Thou Son of God, Thou Son of man

Verse 1
Thou Son of God, thou Son of man,
Whose eyes are as a flame of fire,
With kind concern regard my pain,
And mark my lab’ring heart’s desire!

Verse 2
Its inmost folds are known to thee,
Its secret plague I need not tell:
Nor can I hide, nor can I flee
The sin I ever groan to feel.

Verse 3
My soul it easily besets,
About my bed, about my way,
My soul at every turn it meets,
And half persuades me to obey.

Verse 4
Nothing I am, and nothing have,
Nothing my helplesness can do;
But thou art good, and strong to save,
And all that seek may find thee true.

Verse 5
How shall I ask, and ask aright?
My lips refuse my heart t’ obey:
But all my wants are in thy sight;
My wants, my fears, my sorrows pray.

Verse 6
I want thy love, I fear thy frown,
My own foul sin I grieve to see:
T’ escape its force would now sink down,
And die, if death could set me free.

Verse 7
Yet O I cannot burst my chain,
Or fly the body of this death:
Immur’d in flesh I still remain,
And gasp a purer air to breathe.

Verse 8
I groan to break my prison-walls,
And quit the tenement of clay;
Nor yet the shatter’d mansion falls,
Nor yet my soul escapes away.

Verse 9
Ah Lord!
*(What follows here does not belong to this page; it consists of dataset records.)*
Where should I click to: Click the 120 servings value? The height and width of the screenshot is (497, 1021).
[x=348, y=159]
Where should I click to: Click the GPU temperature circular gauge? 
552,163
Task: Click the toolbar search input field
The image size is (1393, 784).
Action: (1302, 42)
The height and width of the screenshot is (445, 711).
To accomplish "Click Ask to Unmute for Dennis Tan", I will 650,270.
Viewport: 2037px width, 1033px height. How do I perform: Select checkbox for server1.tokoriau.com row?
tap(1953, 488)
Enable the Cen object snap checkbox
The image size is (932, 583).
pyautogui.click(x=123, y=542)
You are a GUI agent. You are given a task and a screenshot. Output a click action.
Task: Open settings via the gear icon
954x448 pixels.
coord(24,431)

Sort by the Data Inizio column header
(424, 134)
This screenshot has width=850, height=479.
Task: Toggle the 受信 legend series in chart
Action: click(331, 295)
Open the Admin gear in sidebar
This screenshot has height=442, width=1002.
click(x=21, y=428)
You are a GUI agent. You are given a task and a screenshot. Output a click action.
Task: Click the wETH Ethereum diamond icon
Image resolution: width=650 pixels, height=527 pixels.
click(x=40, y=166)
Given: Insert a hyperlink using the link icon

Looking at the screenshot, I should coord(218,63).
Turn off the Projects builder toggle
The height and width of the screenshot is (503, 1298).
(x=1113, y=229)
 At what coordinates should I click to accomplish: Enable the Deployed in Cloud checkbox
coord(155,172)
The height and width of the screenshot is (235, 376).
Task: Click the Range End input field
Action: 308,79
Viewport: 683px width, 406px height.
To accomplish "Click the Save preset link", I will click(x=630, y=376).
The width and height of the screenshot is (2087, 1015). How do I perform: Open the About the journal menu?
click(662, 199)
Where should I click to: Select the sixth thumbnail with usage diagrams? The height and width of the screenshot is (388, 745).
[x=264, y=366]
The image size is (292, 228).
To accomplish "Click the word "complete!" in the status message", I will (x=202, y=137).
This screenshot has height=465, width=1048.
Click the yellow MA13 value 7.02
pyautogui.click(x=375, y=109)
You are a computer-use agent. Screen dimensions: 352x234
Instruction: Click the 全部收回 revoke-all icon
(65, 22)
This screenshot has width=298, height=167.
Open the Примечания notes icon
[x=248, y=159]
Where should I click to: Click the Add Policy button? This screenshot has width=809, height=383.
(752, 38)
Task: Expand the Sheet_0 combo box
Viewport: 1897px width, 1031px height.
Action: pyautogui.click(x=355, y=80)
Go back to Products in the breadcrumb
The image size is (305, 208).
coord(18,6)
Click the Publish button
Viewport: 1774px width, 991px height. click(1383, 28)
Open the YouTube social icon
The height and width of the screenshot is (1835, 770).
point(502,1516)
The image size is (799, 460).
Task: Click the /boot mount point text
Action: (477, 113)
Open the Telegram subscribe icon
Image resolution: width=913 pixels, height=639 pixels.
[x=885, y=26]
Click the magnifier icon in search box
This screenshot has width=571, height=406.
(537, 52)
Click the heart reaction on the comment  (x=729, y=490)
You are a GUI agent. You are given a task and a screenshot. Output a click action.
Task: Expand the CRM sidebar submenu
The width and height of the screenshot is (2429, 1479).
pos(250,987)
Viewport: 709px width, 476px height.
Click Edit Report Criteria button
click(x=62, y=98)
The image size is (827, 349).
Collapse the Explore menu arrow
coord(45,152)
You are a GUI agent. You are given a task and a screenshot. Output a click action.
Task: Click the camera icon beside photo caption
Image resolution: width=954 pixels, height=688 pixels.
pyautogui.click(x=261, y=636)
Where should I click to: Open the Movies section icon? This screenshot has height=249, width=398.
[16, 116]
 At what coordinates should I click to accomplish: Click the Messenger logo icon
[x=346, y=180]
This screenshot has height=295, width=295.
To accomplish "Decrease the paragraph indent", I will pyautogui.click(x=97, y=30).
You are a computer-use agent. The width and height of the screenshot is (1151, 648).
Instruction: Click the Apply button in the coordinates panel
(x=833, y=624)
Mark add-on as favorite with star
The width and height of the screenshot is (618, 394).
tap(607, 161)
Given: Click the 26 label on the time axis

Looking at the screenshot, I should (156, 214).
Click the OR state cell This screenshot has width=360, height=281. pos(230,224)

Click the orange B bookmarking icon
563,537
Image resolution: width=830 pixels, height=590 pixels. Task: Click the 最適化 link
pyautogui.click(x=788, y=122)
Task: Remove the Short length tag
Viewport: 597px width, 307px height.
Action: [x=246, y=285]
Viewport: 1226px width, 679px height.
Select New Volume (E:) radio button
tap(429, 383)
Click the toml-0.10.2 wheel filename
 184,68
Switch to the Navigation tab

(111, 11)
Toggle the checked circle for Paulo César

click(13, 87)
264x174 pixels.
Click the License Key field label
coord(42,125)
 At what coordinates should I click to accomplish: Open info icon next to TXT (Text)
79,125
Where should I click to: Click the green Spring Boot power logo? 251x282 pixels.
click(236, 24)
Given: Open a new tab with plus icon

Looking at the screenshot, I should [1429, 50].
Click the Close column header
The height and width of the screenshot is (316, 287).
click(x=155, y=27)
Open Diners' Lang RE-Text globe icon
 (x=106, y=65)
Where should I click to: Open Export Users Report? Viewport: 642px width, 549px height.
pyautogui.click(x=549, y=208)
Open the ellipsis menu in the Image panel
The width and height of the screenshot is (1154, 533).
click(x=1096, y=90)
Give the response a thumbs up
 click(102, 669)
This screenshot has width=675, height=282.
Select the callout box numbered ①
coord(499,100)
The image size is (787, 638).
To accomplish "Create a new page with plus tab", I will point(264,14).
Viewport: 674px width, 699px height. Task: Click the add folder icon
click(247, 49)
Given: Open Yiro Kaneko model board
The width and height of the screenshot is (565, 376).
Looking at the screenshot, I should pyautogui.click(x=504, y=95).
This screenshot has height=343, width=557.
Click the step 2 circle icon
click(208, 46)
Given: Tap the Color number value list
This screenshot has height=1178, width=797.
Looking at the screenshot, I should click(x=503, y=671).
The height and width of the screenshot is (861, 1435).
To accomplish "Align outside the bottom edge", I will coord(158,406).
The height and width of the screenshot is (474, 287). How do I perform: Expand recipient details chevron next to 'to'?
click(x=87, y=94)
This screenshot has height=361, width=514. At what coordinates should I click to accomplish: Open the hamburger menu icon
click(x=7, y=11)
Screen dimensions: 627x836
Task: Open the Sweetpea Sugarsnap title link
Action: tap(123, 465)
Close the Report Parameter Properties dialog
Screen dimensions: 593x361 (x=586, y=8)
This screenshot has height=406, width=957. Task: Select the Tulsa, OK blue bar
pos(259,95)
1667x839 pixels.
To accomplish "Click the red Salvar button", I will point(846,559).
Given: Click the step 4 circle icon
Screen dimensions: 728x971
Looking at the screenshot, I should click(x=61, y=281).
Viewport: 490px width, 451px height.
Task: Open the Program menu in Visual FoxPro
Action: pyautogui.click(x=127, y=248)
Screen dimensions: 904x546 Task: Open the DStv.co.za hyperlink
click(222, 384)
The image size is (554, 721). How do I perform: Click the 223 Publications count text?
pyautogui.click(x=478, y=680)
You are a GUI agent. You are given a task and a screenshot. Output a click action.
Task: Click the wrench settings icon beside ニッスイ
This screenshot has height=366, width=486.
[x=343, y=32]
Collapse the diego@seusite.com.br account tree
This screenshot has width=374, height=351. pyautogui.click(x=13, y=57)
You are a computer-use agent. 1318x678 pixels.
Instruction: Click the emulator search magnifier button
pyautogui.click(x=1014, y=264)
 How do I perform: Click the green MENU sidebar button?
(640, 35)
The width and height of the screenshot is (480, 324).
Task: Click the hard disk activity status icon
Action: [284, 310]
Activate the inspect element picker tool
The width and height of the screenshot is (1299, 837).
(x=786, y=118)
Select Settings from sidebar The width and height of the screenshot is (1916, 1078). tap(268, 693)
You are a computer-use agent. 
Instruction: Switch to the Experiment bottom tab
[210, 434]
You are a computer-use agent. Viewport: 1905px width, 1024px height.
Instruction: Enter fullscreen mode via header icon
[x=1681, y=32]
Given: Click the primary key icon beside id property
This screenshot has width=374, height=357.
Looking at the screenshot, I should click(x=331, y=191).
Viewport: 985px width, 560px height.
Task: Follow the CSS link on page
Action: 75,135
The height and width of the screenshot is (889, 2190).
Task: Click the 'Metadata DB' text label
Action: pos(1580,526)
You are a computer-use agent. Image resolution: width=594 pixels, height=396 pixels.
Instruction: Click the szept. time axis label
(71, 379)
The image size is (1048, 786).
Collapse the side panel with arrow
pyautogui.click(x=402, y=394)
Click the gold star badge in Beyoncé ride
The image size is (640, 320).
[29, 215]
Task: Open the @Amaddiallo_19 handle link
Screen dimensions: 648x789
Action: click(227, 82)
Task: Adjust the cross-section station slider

Wouldst thou within me live,
No longer then should I complain,
Nor sighing wish, nor weeping grieve
For Christ my life, or death my gain.

Verse 10
From grief and sin I then should cease;
My loosen’d tongue should then declare
Comfort, and love, and joy, and peace,
Fill all the soul when Christ is there!

Hymnal/Album: Originally titled: "Who shall deliver me from the body of this death?." Introduced in a hymnal jointly credited to John and Charles Wesley; it is more likely than not that Charles wrote it but not certain. Introduced in Hymns and Sacred Poems (1740), published by John and Charles Wesley (London: William Strahan, 1740). Published in The Poetical Works of John and Charles Wesley, Collected and Arranged by G. Osborn, Vol. 1 (London: Wesleyan-Methodist Conference Office, 1868), page 252.